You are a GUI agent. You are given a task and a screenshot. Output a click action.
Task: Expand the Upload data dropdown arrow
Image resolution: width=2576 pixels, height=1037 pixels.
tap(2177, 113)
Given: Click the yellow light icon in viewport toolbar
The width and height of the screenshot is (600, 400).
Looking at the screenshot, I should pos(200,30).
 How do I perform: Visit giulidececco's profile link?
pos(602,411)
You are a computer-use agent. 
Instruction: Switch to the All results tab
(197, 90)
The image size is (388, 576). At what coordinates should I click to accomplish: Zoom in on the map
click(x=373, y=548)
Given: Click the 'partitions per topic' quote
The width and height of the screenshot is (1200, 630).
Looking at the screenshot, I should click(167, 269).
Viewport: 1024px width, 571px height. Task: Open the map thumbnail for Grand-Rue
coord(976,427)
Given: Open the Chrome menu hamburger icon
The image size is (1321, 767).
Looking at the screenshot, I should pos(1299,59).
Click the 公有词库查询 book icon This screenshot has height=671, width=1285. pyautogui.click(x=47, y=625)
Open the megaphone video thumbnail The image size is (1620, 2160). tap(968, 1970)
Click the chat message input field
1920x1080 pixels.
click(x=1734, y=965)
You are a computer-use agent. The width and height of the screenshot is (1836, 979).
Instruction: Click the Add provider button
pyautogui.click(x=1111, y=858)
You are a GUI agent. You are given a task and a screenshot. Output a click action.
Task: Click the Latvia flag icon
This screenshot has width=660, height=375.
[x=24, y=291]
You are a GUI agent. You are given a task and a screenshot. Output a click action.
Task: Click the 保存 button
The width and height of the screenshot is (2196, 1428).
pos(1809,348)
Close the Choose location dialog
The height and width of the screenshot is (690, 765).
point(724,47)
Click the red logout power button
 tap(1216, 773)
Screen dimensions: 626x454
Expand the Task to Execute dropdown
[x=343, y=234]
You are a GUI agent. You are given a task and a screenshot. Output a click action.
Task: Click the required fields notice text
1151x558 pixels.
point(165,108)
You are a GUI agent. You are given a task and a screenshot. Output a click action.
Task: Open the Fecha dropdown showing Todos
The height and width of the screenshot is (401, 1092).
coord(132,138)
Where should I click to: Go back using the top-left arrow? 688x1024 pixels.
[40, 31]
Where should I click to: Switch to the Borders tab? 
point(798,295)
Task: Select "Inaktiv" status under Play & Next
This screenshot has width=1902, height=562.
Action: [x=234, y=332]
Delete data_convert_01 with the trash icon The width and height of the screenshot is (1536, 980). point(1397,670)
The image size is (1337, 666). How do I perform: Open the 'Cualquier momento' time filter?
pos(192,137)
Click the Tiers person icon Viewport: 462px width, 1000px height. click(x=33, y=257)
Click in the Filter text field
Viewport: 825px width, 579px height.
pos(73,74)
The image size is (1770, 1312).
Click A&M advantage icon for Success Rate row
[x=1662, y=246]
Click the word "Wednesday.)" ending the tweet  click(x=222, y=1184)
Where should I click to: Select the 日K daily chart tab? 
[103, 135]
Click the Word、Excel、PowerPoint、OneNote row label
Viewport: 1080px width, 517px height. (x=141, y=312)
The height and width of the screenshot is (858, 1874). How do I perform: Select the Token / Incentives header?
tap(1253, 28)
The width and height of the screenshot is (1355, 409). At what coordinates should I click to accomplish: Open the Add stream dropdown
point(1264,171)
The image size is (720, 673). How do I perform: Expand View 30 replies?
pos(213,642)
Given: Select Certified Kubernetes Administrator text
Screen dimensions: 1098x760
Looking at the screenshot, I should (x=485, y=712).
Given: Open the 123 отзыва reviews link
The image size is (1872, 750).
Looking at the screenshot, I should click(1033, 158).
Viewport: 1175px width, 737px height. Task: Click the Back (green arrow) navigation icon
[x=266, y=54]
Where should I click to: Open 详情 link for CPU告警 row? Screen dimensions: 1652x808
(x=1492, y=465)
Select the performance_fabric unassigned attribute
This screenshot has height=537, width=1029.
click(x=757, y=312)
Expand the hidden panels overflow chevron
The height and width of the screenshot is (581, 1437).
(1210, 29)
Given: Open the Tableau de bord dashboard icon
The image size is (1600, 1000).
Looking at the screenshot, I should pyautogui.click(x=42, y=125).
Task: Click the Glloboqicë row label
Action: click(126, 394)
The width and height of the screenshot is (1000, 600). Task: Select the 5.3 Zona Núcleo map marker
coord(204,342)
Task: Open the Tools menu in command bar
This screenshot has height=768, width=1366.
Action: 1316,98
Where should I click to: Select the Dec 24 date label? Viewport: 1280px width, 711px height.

_REQUIRED WORK_. Reproduce the lines starting with the line containing "Click the Tiers" and going on through the line containing "[x=1662, y=246]", requests included, and shift every coordinate in the answers by adding 48 to it.

_WRITTEN SOLUTION_.
Click the Tiers person icon Viewport: 462px width, 1000px height. click(x=81, y=305)
Click in the Filter text field
Viewport: 825px width, 579px height.
pos(121,122)
The image size is (1770, 1312).
Click A&M advantage icon for Success Rate row
[x=1710, y=294]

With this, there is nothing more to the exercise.